### SOURCE RECORDS ###

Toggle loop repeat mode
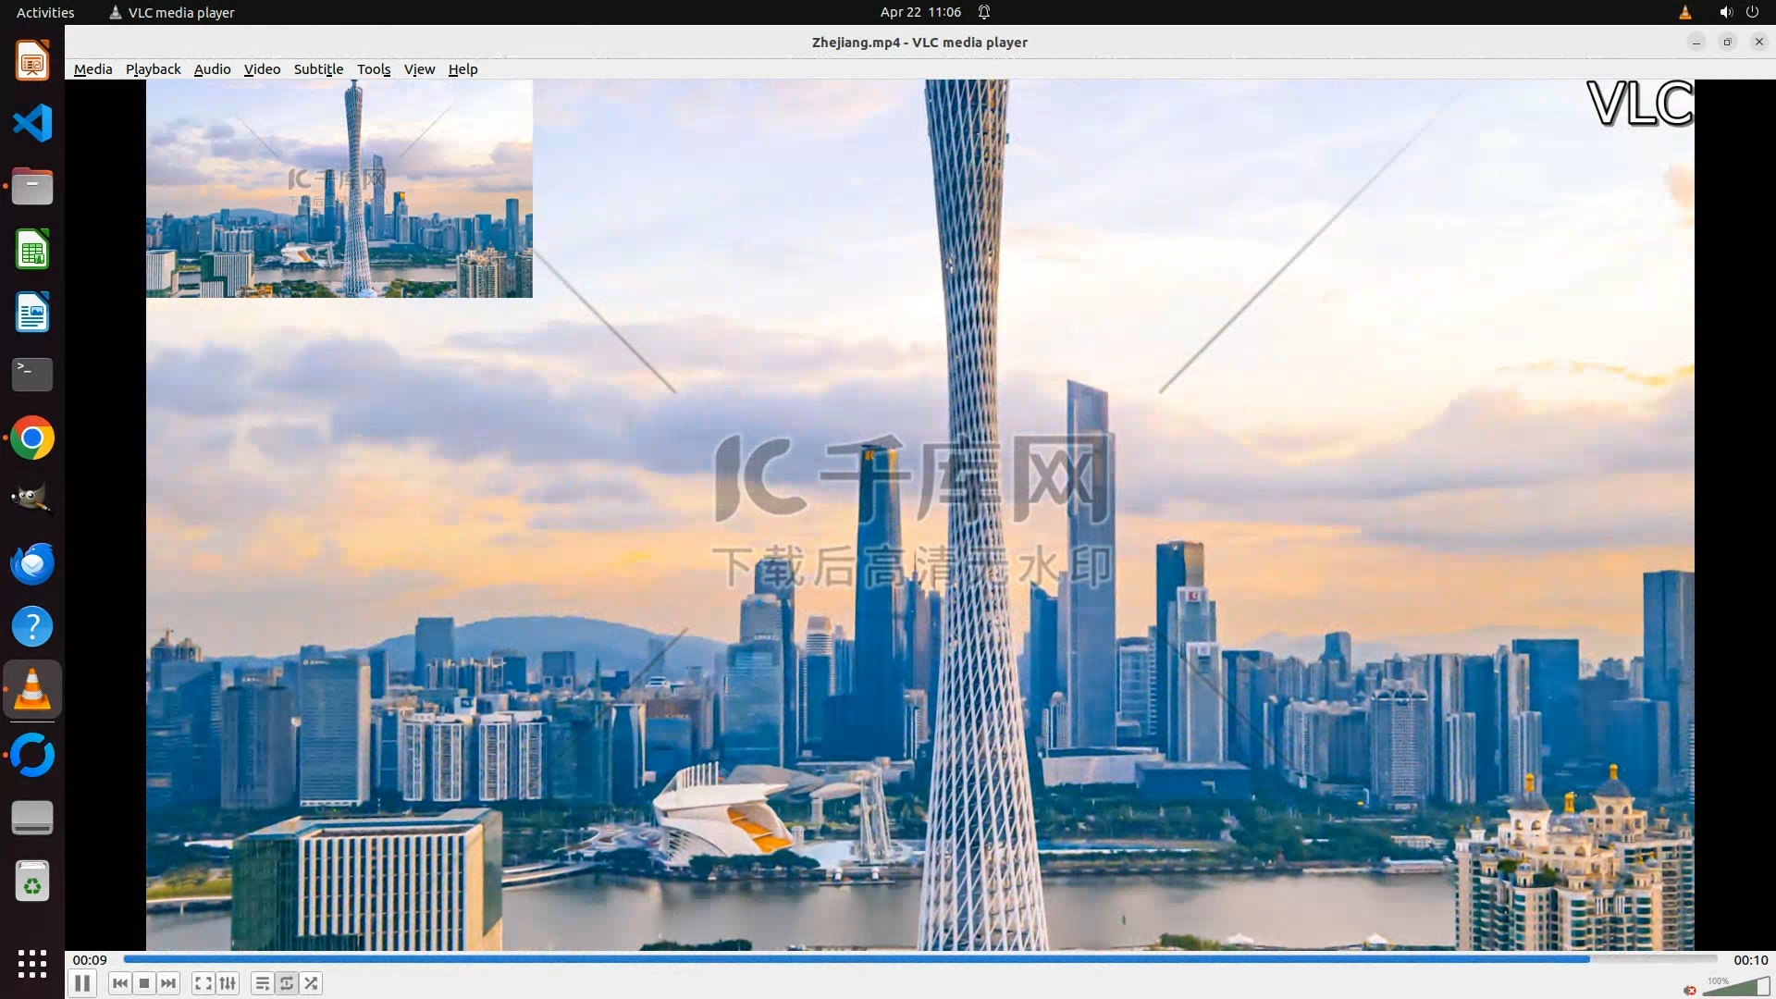The image size is (1776, 999). 287,983
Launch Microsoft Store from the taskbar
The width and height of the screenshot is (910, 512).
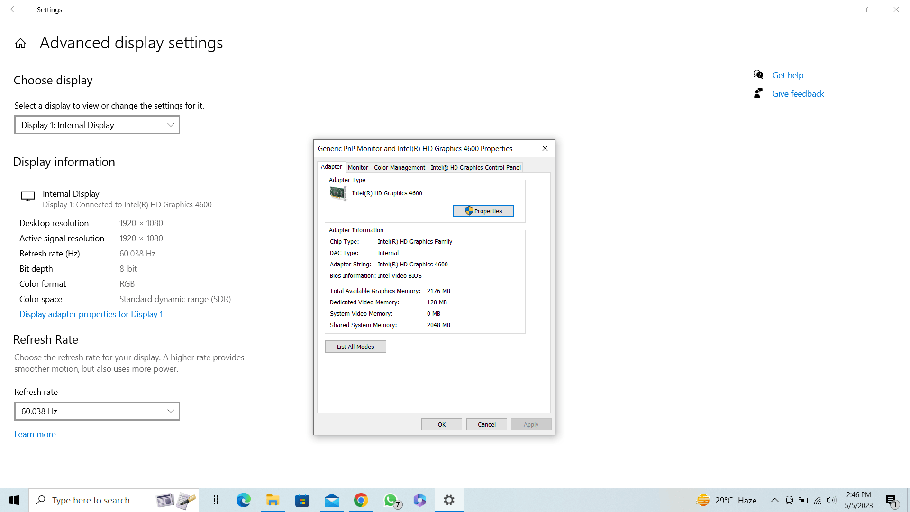[x=302, y=500]
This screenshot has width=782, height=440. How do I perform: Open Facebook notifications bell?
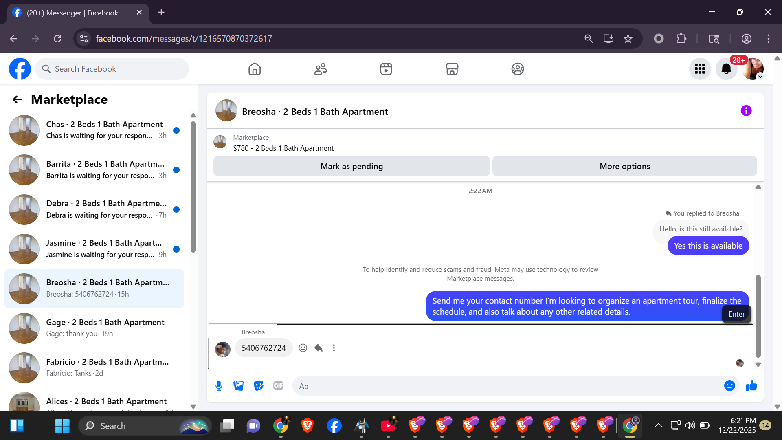tap(726, 69)
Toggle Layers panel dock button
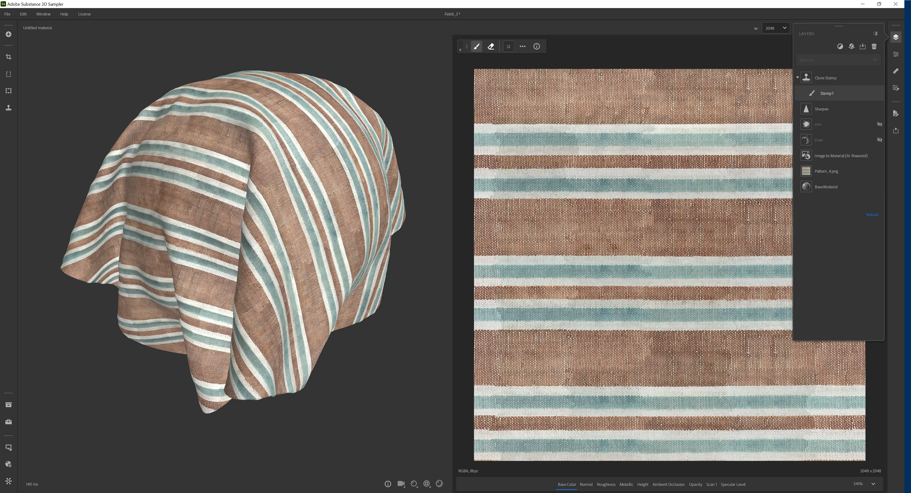 [875, 34]
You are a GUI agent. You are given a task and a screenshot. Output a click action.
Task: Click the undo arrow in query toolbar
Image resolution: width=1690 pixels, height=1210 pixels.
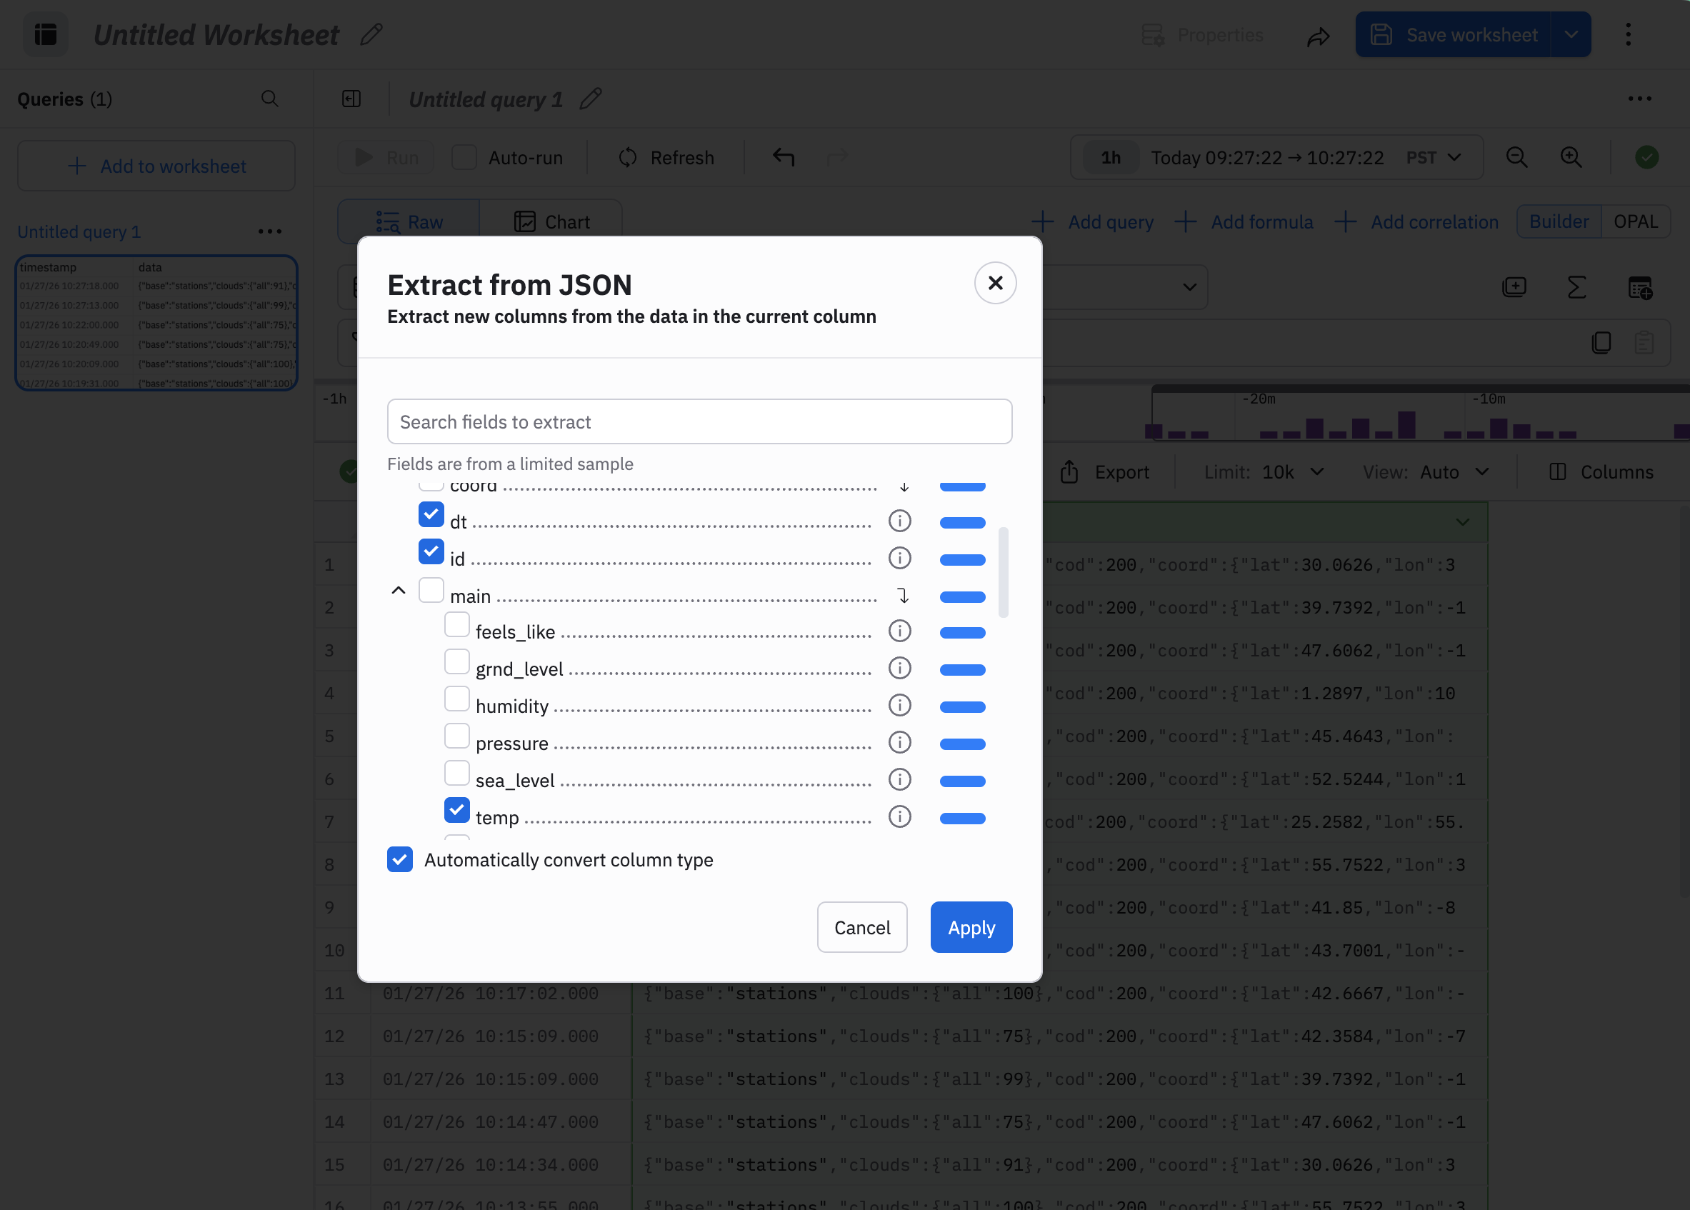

###

TASK OBJECTIVE:
Begin with the line containing "Task: Click the undo arrow in query toolbar" and end with the last line of the entries above. Copy those lines exactly, both ends included, and drop every picture.

COMPLETED EXERCISE:
Task: Click the undo arrow in query toolbar
Image resolution: width=1690 pixels, height=1210 pixels.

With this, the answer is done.